Brief ▸ With the pictures omitted, output word for word the lines from the one containing "The height and" through the end of the records.

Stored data
● ● ● ● ● ● ●

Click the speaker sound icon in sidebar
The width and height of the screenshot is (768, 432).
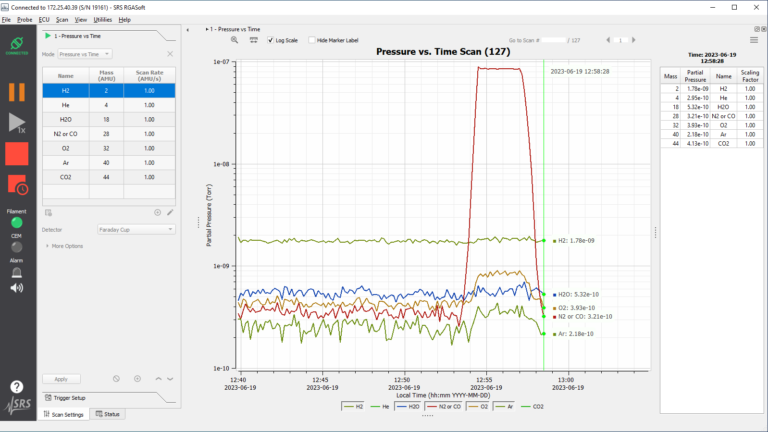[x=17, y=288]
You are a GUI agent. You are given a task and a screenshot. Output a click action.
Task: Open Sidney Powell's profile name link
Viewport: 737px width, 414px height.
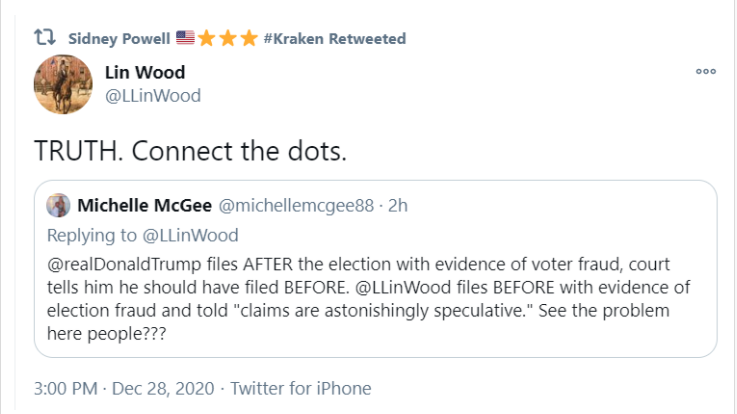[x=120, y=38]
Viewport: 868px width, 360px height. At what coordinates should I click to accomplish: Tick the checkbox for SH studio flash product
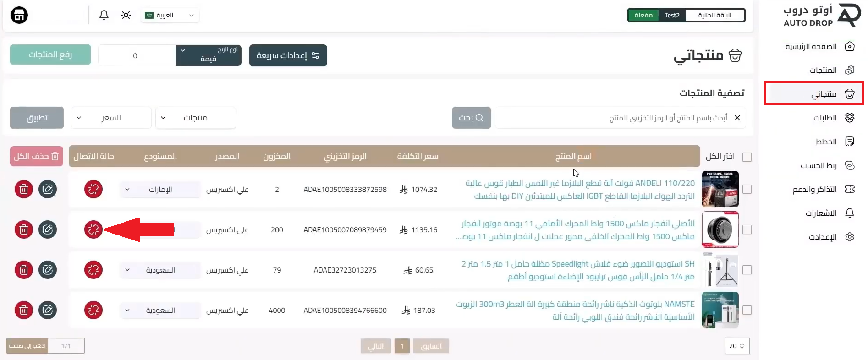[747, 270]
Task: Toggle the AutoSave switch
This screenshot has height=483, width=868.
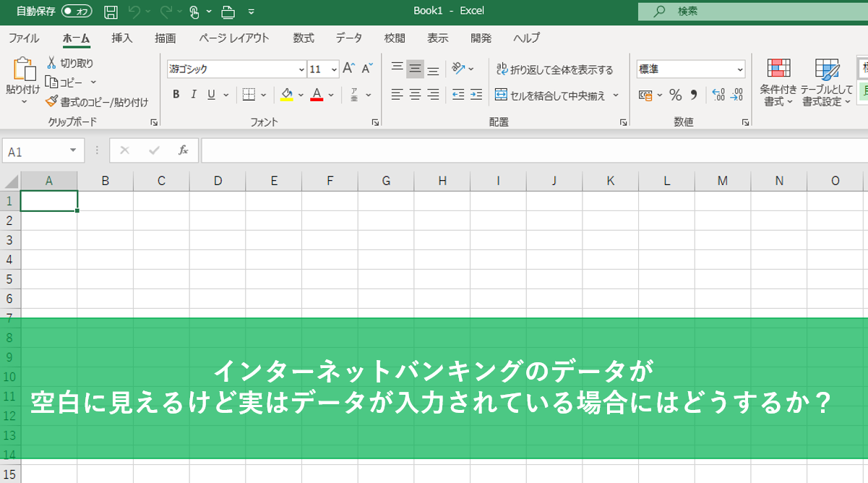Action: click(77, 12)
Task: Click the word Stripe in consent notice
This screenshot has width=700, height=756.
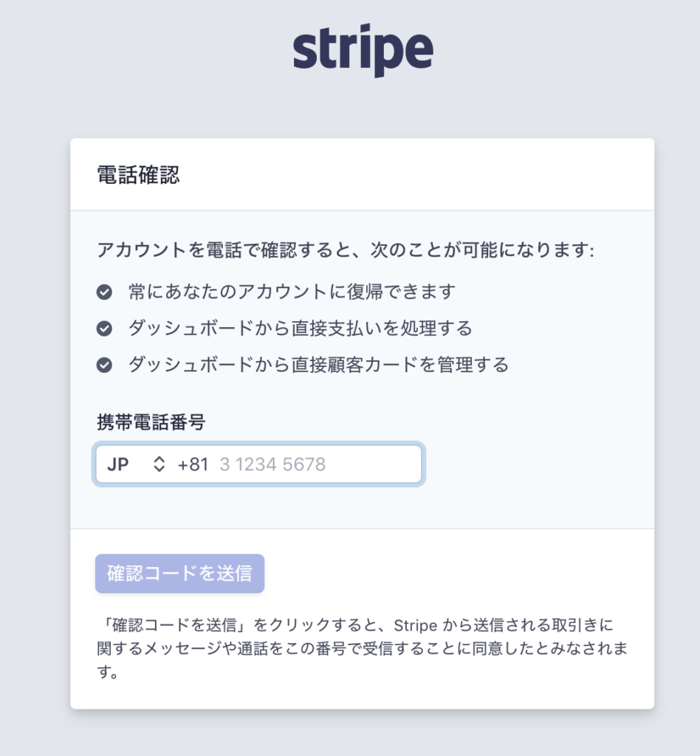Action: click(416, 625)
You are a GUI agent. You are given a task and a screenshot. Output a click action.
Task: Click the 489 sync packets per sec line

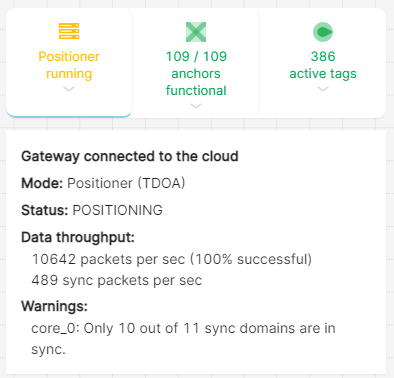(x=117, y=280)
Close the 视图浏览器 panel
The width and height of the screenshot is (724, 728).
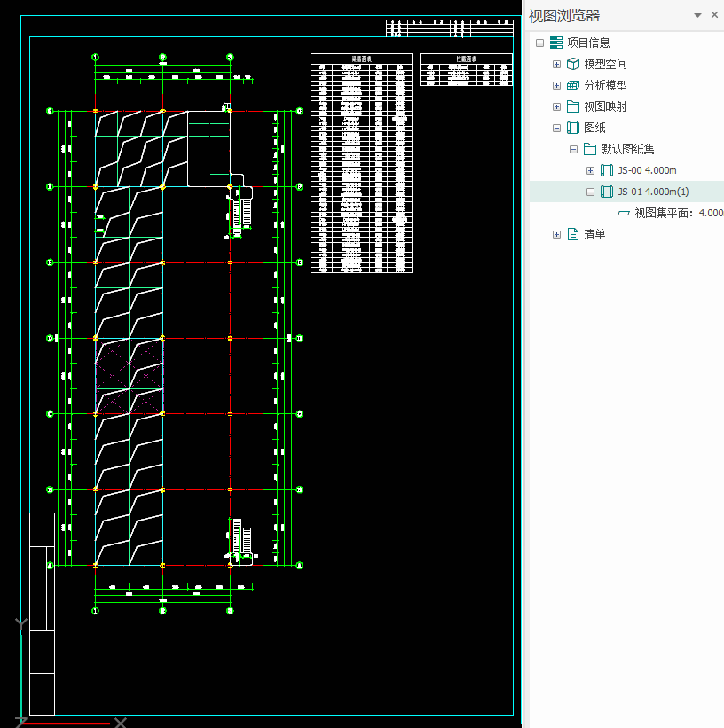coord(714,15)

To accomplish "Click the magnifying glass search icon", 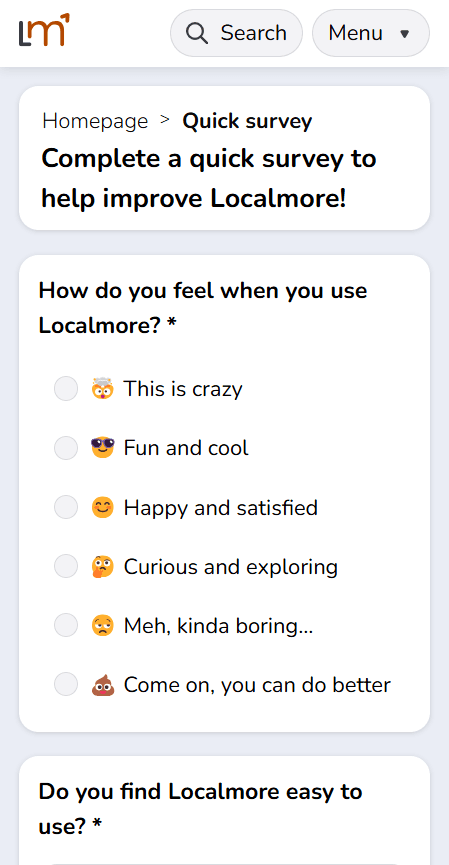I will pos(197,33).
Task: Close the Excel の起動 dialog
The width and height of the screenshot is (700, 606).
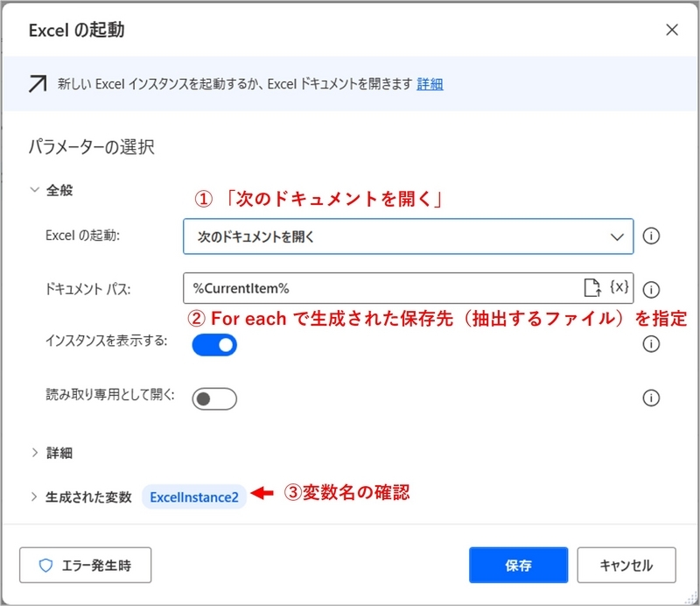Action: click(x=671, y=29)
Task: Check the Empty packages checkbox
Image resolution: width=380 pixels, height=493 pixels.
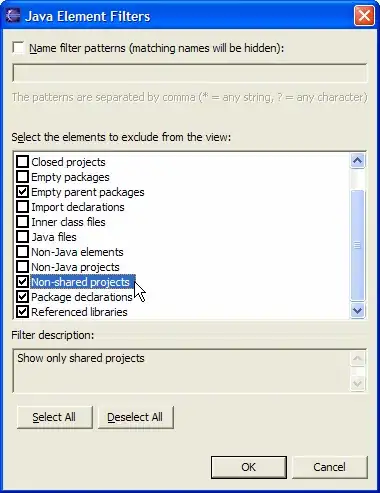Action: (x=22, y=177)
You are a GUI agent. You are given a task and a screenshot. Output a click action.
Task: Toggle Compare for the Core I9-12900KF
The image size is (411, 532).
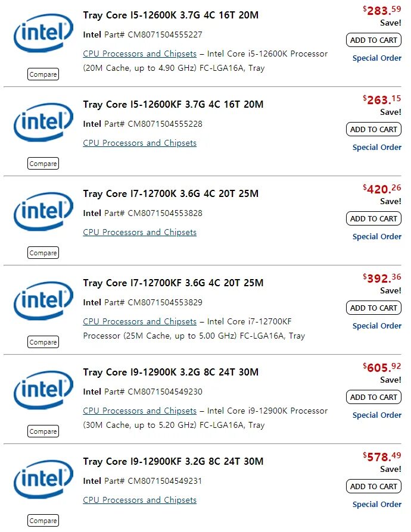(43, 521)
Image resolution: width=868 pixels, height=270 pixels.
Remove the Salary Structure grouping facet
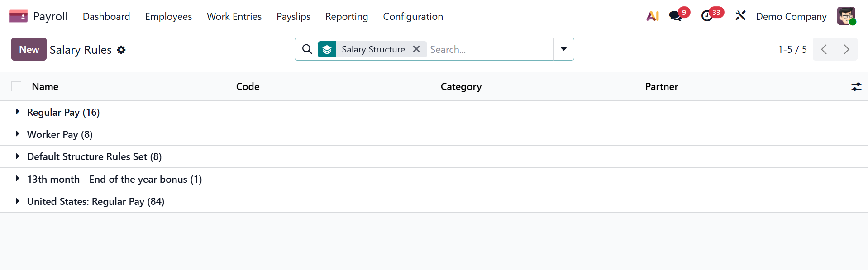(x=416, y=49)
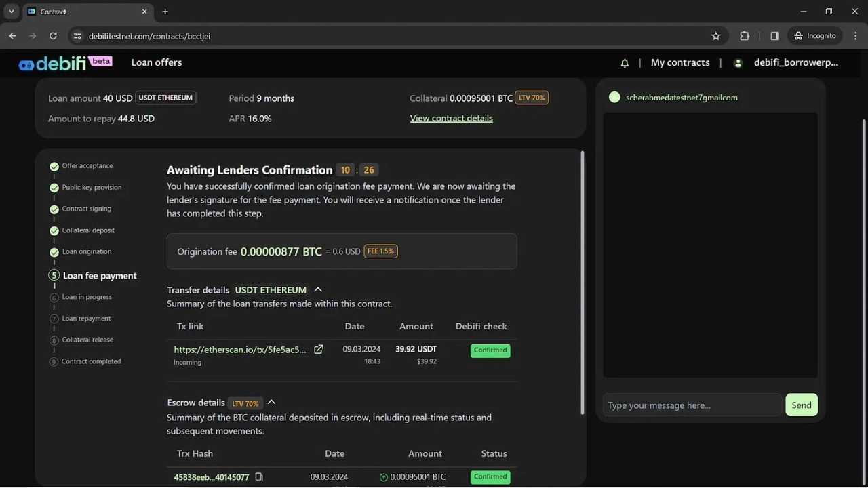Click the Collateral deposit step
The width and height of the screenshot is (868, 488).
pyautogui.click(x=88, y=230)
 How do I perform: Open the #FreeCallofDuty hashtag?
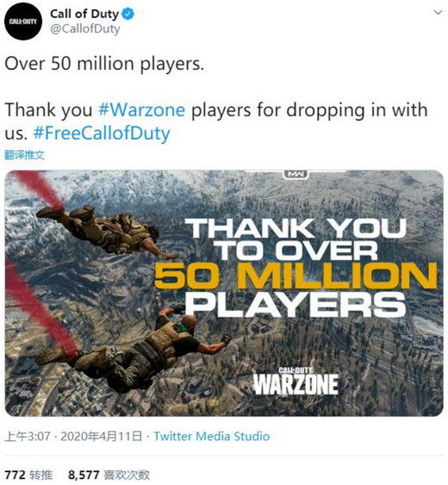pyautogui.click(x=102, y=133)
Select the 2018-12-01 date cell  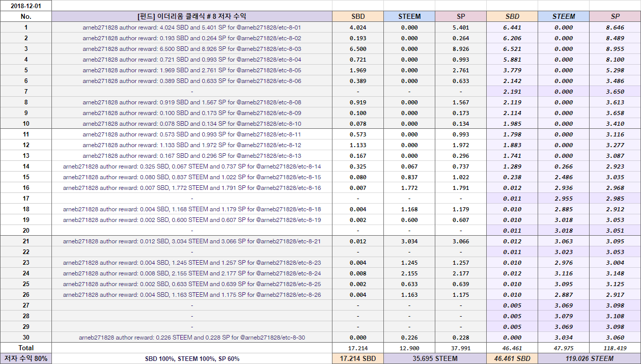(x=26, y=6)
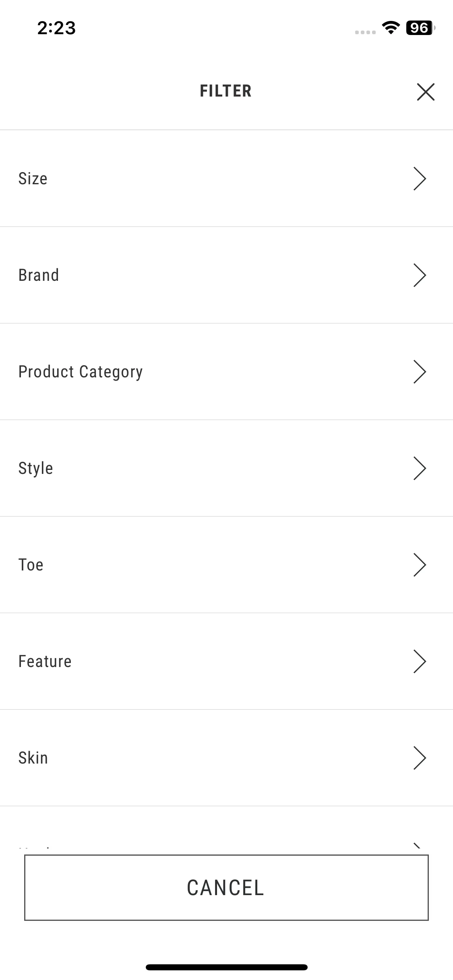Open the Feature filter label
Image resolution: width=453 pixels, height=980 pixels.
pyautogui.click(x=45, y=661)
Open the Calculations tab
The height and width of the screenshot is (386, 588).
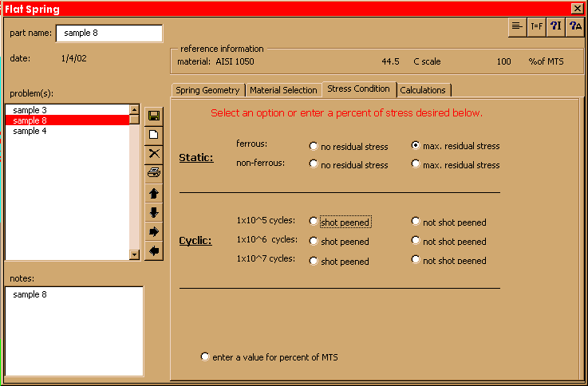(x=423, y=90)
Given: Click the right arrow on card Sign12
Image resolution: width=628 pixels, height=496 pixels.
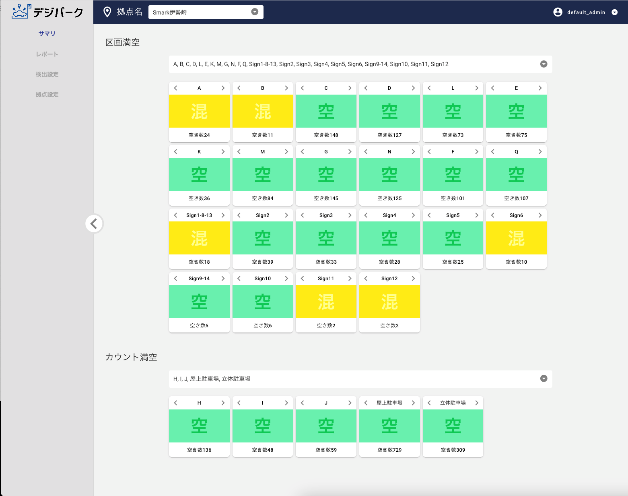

● ● ● ● ● ● ●

Reply to the exercise ▸
The height and width of the screenshot is (386, 588).
(x=423, y=90)
Given: Click the right arrow on card Sign12
Image resolution: width=628 pixels, height=496 pixels.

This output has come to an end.